SOURCE MATERIAL.
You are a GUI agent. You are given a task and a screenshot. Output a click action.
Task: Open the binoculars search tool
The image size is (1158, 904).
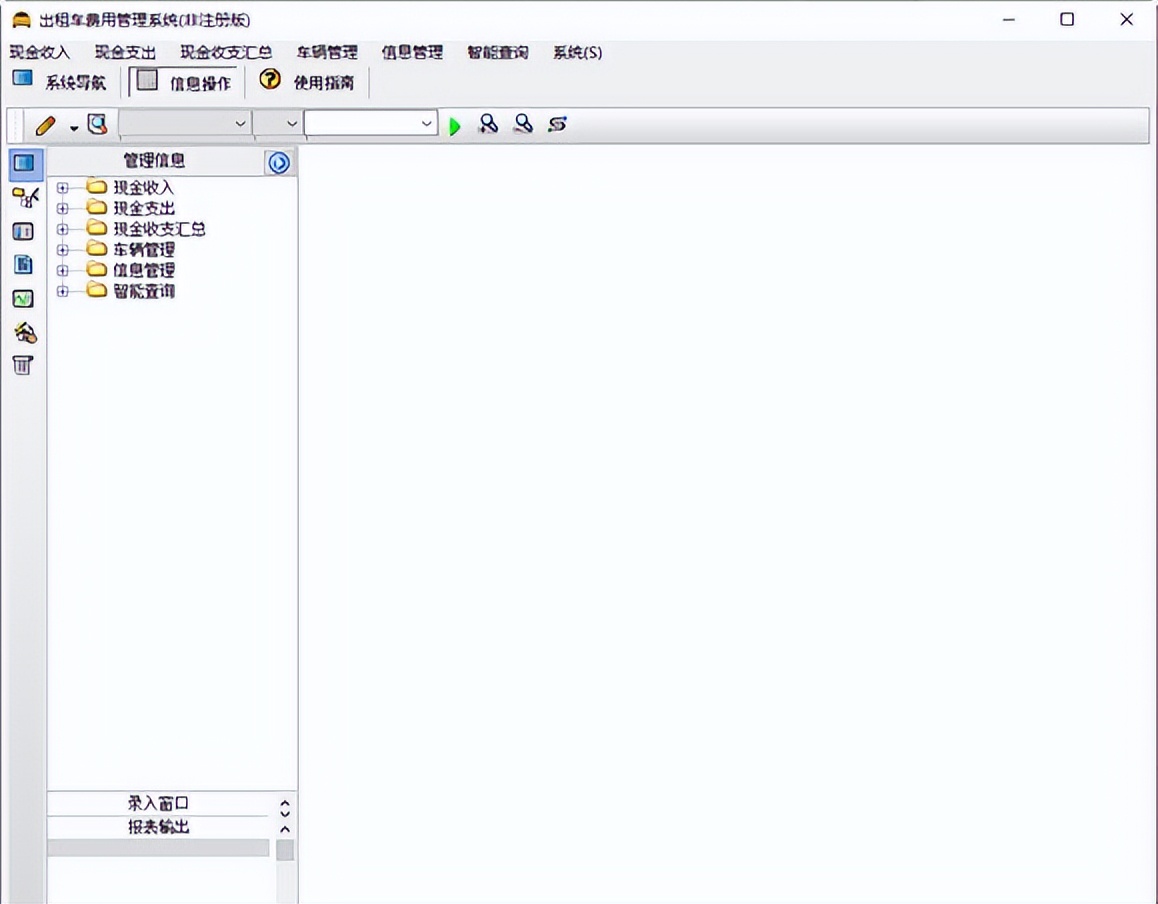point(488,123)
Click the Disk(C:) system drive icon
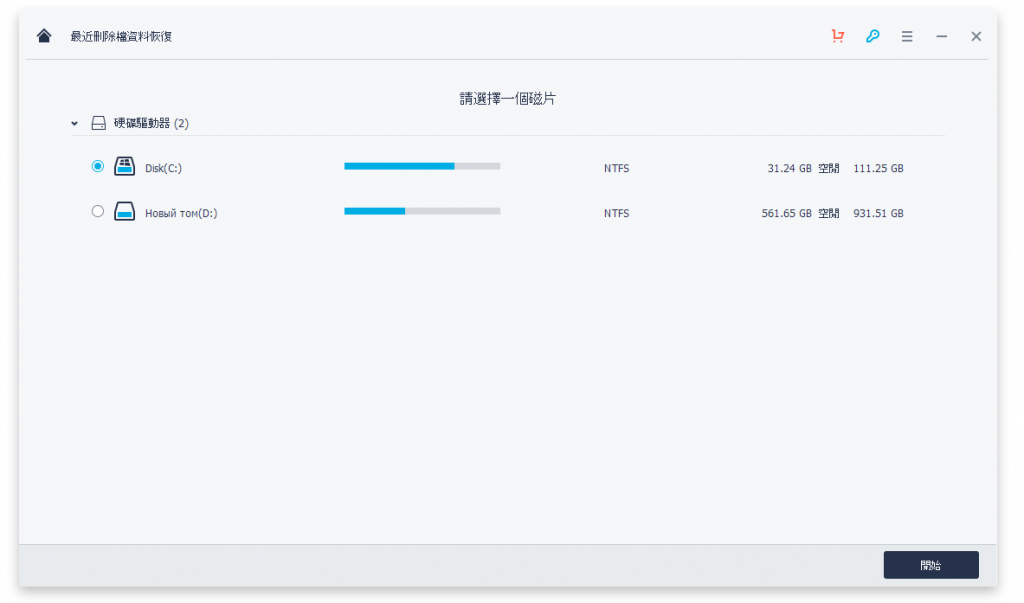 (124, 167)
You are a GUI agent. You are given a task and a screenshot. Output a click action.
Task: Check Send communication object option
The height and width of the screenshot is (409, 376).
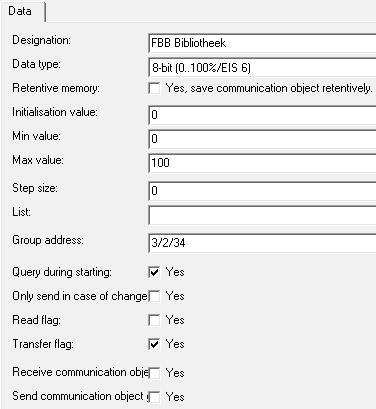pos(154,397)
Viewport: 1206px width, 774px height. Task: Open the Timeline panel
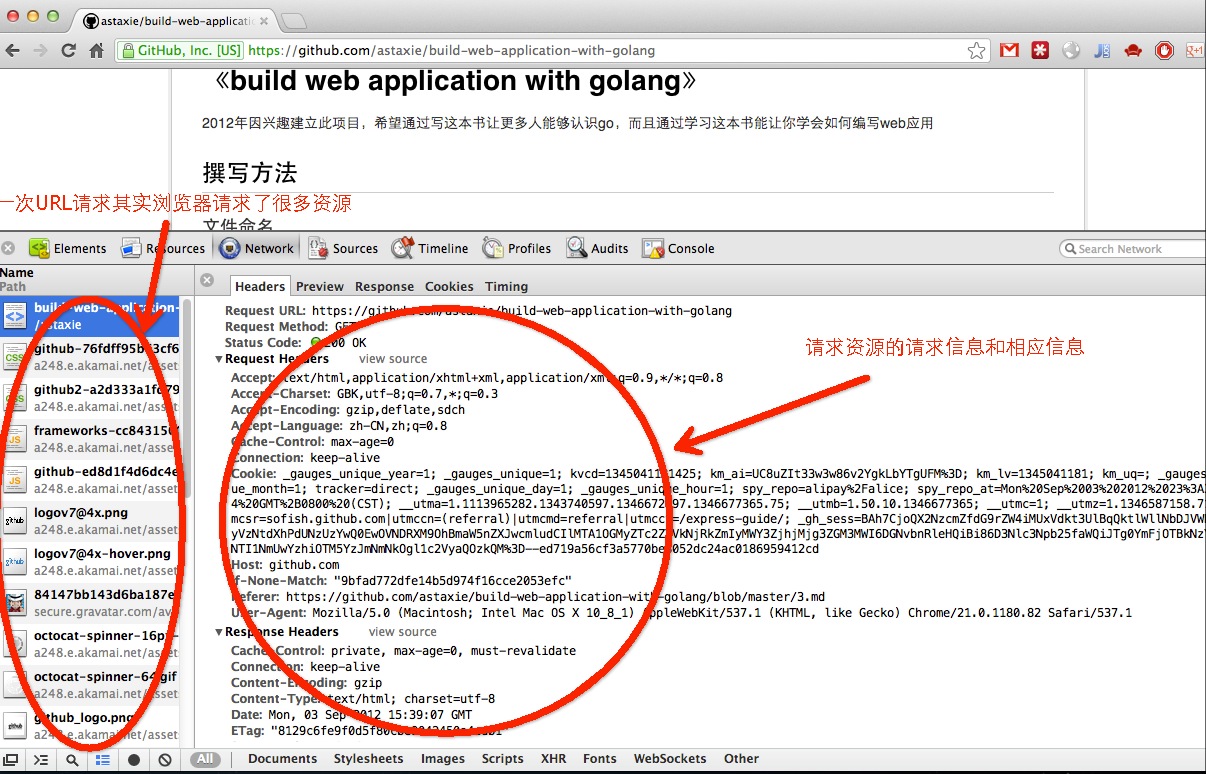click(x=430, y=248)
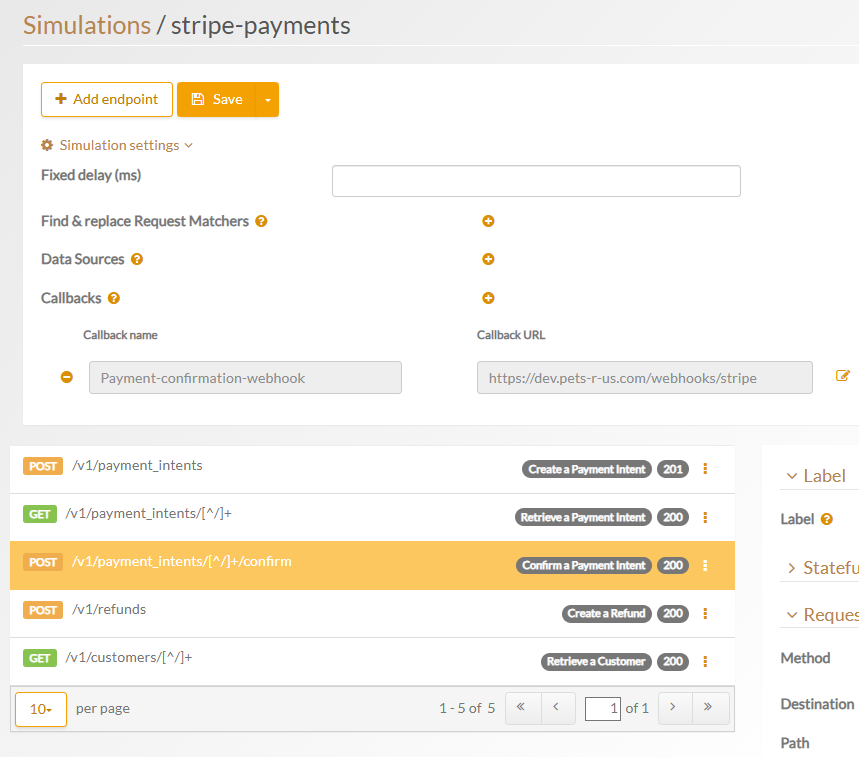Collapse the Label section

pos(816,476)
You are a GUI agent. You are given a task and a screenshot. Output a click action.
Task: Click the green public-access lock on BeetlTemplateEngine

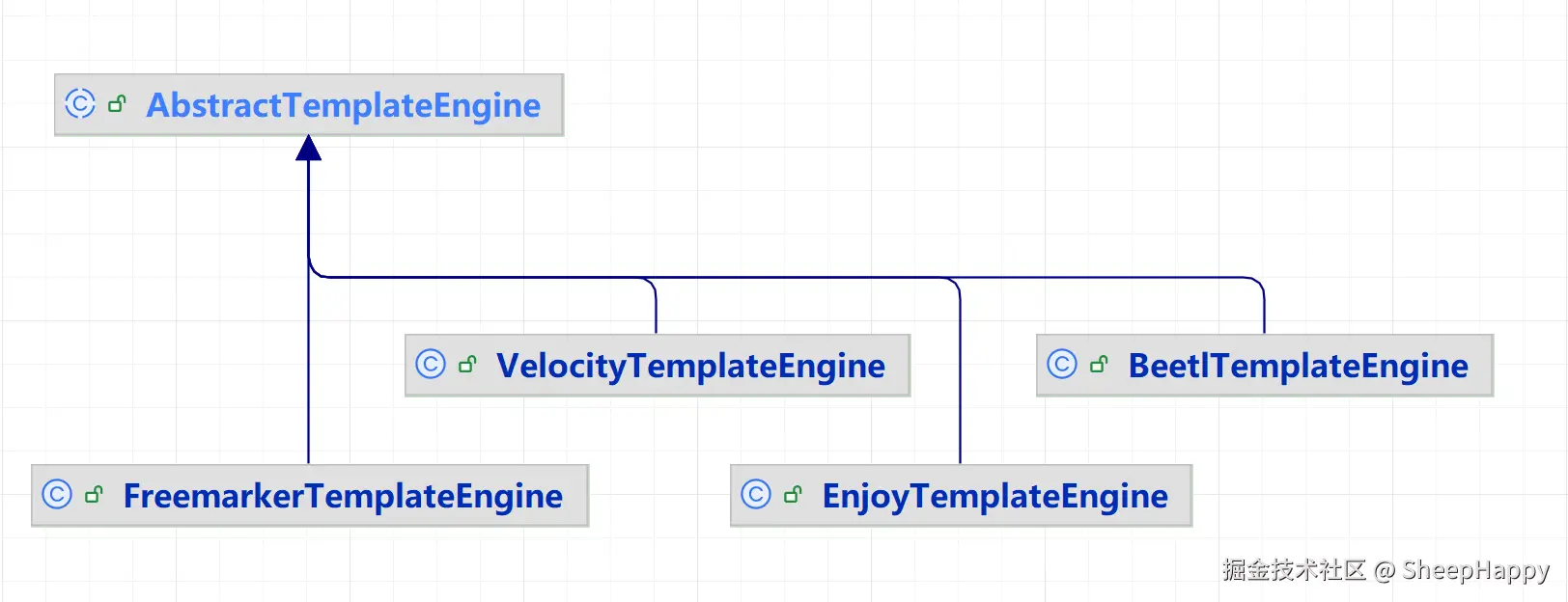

...

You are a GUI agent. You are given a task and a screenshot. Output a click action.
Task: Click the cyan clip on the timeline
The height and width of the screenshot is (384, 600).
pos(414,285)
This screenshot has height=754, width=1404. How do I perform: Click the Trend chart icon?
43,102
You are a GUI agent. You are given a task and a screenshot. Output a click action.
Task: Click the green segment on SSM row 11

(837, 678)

* * *

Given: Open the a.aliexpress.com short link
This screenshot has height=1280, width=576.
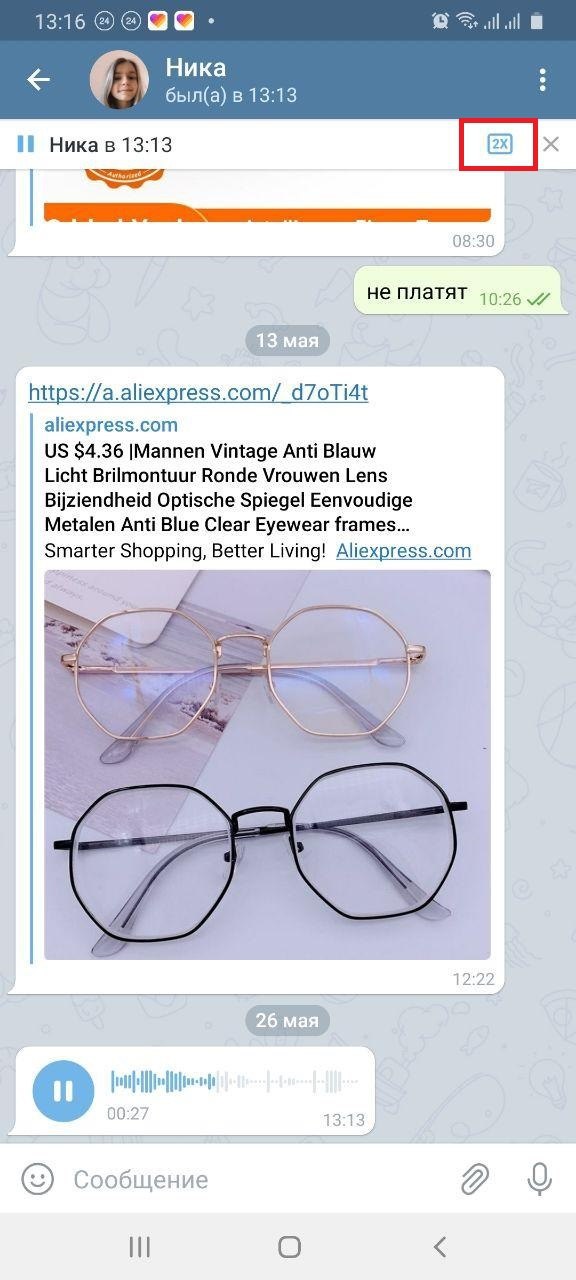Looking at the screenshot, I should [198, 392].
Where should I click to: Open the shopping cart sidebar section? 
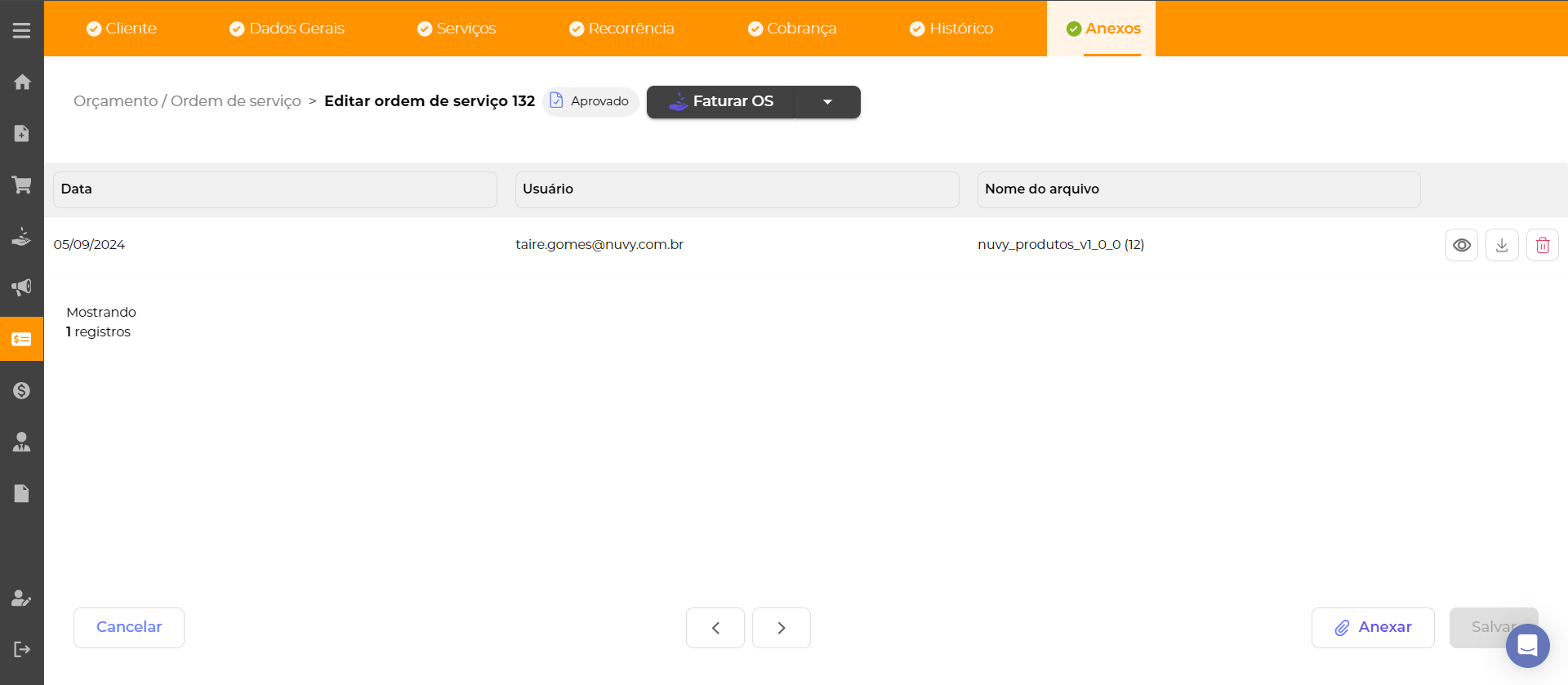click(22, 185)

YOUR OBJECTIVE. Word for word, repeat the lines above from the one with "The image size is (1158, 904)." through the one with "Task: Click the green public-access", and nothing beyond them. Omit the pictures.

ANSWER SPACE.
The image size is (1158, 904).
point(488,123)
Click the Disk(C:) system drive icon
 (124, 167)
You are a GUI agent. You are given a task and a screenshot. Output a click action.
Task: Check Send communication object option
The height and width of the screenshot is (409, 376).
pos(154,397)
Viewport: 1206px width, 774px height. Task: Open the Timeline panel
click(x=430, y=248)
Collapse the Label section

pos(816,476)
You are a GUI agent. You are given a task and a screenshot. Output a click action.
Task: Click the green public-access lock on BeetlTemplateEngine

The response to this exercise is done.